NBISweden / AGAT

Another Gtf/Gff Analysis Toolkit
GNU General Public License v3.0
442 stars 54 forks source link

agat_sp_manage_functional_annotation errors thrown with uniprot DB #157

Closed sarjopp closed 3 years ago

sarjopp commented 3 years ago

I tried using the uniprot-sprot proteins as my DB for blast but when I did agat_sp_manage_functional_annotation I got "ERROR P20825 not found among the db! You probably didn't give to me the same fasta file than the one used for the blast."

My makeblastdb command: makeblastdb -in uniprot_sprot_canonical_and_isoform_v2021_03.fasta -dbtype prot -parse_seqids -taxid_map uniprot-taxid-map.tab -out uniprot_sprot_canonical_and_isoform_v2021_03.DB

An example seq header from the fasta file:

sp|A9JR22|Z_TAMVU RING finger protein Z OS=Tamiami mammarenavirus (isolate Rat/United States/W 10777/1964) OX=45223 GN=Z PE=3 SV=1

My agat_sp_manage_functional_annotation command: agat_sp_manage_functional_annotation.pl --gff strict_filter_A_atri_tm2_pnm_braker_plus_EDTA.gff3 --blast strict_filter_A_atri_tm2_pnm_braker_plus_EDTA.proteins_2uniprot.tab --db ~/mendel-nas1/EvolAppl/DBs/uniprot_sprot_canonical_and_isoform_v2021_03.fasta

Can you see any obvious issues?

Thanks, Sara

sarjopp commented 3 years ago

In case the "parse_seqids" flag is the issue, I am re-running the searches against a non-parsed version of the DB.

sarjopp commented 3 years ago

Okay, that worked! For anyone having similar problems, do not use -parse_seqids when creating your blastdb if you want to use the results with agat_sp_manage_functional_annotation. I used it because I wanted to associate a taxid map with the blastdb, which requires parse_seqids.
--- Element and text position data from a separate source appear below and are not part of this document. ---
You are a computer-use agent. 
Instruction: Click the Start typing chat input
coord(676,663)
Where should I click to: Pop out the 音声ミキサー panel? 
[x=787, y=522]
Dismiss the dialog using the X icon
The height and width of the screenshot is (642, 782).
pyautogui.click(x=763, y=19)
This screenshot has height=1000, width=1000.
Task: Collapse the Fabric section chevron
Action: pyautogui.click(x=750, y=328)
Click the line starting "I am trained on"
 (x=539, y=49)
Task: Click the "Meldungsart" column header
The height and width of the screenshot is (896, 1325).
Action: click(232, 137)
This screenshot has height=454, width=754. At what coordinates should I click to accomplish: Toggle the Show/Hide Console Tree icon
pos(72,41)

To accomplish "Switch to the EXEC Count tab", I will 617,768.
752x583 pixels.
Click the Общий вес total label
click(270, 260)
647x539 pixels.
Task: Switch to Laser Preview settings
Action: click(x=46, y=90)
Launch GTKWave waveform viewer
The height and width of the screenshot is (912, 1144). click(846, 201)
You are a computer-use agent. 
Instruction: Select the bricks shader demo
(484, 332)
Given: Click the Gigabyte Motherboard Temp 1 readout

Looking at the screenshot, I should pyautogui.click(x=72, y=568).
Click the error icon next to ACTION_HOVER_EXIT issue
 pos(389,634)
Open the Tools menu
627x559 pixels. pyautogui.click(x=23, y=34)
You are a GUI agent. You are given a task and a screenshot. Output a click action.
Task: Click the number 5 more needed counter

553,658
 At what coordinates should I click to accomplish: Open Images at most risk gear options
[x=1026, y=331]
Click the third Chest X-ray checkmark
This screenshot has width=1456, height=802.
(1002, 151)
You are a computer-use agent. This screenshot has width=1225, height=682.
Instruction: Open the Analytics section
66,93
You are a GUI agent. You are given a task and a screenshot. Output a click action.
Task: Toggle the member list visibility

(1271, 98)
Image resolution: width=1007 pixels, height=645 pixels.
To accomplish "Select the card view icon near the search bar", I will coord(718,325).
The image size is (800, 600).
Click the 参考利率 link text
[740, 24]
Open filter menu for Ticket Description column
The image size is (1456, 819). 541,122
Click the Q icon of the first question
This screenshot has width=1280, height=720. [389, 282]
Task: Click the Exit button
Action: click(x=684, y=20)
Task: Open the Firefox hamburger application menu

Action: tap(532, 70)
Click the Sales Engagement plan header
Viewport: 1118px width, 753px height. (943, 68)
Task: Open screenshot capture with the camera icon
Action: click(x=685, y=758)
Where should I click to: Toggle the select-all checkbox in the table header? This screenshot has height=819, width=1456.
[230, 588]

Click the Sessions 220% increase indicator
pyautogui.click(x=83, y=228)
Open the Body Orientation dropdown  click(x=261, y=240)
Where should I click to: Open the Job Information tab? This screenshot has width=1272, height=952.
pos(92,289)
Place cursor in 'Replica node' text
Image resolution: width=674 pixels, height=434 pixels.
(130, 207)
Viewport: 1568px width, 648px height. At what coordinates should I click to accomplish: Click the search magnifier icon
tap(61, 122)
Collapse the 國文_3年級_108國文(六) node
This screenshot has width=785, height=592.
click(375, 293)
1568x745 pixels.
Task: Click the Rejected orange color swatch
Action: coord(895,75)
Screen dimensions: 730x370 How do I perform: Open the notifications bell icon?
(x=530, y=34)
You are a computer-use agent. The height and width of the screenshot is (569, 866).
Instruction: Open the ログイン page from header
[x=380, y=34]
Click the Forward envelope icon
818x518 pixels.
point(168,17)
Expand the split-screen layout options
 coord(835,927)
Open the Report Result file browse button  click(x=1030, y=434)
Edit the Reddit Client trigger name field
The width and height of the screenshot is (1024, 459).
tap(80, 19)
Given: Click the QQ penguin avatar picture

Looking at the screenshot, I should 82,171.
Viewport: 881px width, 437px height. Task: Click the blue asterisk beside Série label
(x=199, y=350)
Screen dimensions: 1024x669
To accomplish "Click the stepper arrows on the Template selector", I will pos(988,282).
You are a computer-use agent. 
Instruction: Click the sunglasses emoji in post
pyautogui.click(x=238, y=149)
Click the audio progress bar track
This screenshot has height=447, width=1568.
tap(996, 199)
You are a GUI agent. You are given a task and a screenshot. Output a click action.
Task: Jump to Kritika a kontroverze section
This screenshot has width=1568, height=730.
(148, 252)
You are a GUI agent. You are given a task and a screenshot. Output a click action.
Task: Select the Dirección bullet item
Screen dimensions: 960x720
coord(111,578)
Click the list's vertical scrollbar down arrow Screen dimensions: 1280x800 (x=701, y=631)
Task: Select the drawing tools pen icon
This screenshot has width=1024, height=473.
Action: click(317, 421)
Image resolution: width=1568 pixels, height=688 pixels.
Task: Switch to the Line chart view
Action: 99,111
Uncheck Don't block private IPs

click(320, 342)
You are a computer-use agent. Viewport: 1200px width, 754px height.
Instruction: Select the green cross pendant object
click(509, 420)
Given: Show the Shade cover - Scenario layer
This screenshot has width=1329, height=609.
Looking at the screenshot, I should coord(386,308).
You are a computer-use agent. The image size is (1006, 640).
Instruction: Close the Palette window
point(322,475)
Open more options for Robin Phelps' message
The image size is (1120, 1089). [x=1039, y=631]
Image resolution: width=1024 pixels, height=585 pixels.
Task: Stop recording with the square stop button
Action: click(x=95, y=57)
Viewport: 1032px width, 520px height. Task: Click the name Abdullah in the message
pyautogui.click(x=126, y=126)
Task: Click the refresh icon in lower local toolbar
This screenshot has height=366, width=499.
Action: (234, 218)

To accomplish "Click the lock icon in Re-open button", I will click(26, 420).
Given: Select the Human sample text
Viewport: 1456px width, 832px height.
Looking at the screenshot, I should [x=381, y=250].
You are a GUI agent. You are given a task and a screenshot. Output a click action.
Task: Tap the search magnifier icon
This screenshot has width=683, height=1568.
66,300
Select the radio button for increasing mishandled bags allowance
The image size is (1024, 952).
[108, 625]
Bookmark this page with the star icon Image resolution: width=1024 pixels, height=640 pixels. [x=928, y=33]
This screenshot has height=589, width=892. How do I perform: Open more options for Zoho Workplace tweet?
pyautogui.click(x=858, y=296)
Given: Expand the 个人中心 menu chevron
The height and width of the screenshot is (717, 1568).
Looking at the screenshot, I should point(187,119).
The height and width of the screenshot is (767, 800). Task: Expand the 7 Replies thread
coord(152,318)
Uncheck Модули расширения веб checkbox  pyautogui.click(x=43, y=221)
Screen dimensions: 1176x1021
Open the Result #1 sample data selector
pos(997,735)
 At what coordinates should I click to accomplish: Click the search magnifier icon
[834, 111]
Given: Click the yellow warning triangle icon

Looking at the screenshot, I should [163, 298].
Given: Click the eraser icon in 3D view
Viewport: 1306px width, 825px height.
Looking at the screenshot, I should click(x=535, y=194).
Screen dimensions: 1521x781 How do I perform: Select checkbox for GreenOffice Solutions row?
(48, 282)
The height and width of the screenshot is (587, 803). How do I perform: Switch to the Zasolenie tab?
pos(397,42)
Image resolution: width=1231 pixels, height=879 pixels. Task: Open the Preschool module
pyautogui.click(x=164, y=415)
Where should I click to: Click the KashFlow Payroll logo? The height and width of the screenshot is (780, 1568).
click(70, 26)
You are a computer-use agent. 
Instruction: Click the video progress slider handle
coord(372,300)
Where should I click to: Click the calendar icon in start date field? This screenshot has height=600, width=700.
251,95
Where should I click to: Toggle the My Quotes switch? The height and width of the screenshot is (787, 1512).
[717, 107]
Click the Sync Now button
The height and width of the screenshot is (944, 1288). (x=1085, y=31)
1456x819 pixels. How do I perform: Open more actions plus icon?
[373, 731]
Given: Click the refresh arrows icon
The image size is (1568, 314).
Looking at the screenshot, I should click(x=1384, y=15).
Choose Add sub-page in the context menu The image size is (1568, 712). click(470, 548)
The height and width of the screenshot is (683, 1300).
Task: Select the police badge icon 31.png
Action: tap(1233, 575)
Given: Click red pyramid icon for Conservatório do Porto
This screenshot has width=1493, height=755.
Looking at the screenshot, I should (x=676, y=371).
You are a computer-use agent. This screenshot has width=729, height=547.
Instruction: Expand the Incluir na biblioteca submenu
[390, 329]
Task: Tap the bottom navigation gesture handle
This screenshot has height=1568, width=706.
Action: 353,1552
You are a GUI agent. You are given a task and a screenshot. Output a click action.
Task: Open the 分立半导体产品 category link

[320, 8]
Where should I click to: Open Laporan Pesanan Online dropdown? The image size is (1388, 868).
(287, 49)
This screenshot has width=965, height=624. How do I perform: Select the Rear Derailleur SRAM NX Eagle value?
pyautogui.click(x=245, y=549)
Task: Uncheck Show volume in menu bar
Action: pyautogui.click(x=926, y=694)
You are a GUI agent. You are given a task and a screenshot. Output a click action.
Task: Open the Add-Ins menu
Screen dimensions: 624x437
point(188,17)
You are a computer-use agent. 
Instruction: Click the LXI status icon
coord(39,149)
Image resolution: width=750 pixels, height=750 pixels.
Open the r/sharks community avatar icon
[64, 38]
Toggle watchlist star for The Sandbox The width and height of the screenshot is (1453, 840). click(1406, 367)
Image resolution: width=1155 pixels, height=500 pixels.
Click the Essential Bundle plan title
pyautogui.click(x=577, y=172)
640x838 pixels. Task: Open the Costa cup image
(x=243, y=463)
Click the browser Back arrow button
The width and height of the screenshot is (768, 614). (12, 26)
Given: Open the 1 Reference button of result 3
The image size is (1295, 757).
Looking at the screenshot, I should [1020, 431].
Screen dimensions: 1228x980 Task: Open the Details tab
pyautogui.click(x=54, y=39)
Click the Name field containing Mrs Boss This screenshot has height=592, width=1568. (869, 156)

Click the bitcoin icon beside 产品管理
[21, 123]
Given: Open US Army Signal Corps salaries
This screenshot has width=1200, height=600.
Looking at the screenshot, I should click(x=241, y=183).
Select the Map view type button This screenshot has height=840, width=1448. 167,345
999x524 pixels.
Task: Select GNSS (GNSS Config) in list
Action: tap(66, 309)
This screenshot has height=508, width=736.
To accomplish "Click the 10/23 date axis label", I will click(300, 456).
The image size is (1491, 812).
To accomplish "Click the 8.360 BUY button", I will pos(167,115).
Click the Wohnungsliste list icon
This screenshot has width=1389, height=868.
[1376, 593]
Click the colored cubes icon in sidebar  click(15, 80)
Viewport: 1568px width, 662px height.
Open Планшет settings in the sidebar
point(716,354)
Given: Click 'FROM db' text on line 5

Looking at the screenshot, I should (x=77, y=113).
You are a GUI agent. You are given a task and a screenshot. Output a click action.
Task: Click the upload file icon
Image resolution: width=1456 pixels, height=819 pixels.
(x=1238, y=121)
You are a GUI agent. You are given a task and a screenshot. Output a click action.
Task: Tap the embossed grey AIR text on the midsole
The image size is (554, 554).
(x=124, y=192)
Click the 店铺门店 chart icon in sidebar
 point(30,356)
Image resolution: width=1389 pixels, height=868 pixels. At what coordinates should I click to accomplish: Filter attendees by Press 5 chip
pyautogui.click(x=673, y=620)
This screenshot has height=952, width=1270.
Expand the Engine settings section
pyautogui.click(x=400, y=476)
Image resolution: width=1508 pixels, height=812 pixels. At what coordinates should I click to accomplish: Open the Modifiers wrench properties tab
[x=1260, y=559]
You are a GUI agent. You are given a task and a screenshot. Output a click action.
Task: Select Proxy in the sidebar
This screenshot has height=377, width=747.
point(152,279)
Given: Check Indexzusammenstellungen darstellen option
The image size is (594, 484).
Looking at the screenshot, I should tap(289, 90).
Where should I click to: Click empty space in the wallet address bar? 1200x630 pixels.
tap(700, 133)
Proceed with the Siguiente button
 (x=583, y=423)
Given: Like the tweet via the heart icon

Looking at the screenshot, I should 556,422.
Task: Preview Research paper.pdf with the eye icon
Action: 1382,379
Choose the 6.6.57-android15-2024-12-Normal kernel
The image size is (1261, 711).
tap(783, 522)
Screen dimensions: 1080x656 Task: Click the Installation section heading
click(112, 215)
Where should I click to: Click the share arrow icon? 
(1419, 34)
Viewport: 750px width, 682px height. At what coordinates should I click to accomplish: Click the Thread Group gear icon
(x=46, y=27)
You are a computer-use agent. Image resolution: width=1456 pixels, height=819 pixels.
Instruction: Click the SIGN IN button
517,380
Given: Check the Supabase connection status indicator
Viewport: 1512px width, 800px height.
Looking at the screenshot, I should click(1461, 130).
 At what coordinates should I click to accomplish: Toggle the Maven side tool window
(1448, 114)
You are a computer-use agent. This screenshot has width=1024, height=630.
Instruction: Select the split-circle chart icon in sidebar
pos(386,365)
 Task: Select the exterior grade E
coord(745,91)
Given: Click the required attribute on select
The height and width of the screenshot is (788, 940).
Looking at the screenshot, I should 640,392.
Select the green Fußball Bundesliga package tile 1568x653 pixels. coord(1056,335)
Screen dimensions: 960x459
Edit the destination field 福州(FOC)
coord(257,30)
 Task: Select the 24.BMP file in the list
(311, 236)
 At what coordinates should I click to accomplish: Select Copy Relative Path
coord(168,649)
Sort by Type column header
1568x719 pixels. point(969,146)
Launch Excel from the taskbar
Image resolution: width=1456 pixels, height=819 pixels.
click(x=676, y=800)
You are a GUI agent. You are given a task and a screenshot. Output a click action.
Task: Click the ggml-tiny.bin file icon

sarjopp commented 3 years ago

OK, I spoke too soon as I am still having some issues. Although agat is now correctly reading much of the uniprot sequence info, I am still getting errors for ~30% of the uniprot proteins:

  1. 977 instances of "Header from the db fasta file doesn't match the regular expression" here is one example: sp|D8KY57|SSP_BOMIG Probable salivary secreted peptide OS=Bombus ignitus OX=130704 PE=2 SV=1
  2. 1732 instances of "No Protein Existence (PE) information in this header" here is one example: sp|O95718-2|ERR2_HUMAN Isoform 2 of Steroid hormone receptor ERR2 OS=Homo sapiens OX=9606 GN=ESRRB PE=2

As far as I can tell, these headers are fine and formatted exactly like the ones that succeeded. Can you spot any issues?

Thanks, Sara

sarjopp commented 3 years ago

To further update, I used the script's regex on my headers and all seem to fit the required pattern: grep -P "(^[^\s]+)\s(.+?(?= \w{2}=))(.+)" header_test

sp|P04146-2|COPIA_DROME Isoform Short of Copia protein OS=Drosophila melanogaster OX=7227 GN=GIP PE=2 sp|Q17058|MAL1_APIME Alpha-glucosidase OS=Apis mellifera OX=7460 PE=1 SV=1 sp|P41496|FABPM_SCHGR Fatty acid-binding protein, muscle OS=Schistocerca gregaria OX=7010 PE=1 SV=2 sp|P10978|POLX_TOBAC Retrovirus-related Pol polyprotein from transposon TNT 1-94 OS=Nicotiana tabacum OX=4097 PE=2 SV=1 sp|P42279|TRYU_DROME Trypsin eta OS=Drosophila melanogaster OX=7227 GN=etaTry PE=2 SV=2

However, of the examples above, only the last (sp|P42279|TRYU_DROME) was parsed successfully by agat, the others were flagged "Header from the db fasta file doesn't match the regular expression." I am very frustrated and I'm sure I'm missing something obvious!

Sara

Juke34 commented 3 years ago

Hi @sarjopp, thank you for using AGAT and providing your feedbacks.

  • 977 instances of "Header from the db fasta file doesn't match the regular expression" here is one example: sp|D8KY57|SSP_BOMIG Probable salivary secreted peptide OS=Bombus ignitus OX=130704 PE=2 SV=1

This message is wrongly located in the code (should be one level up), the proper warning should be: Gene Name (GN=) is missing from the header. It does not change anything at the result but we should update that to be clearer.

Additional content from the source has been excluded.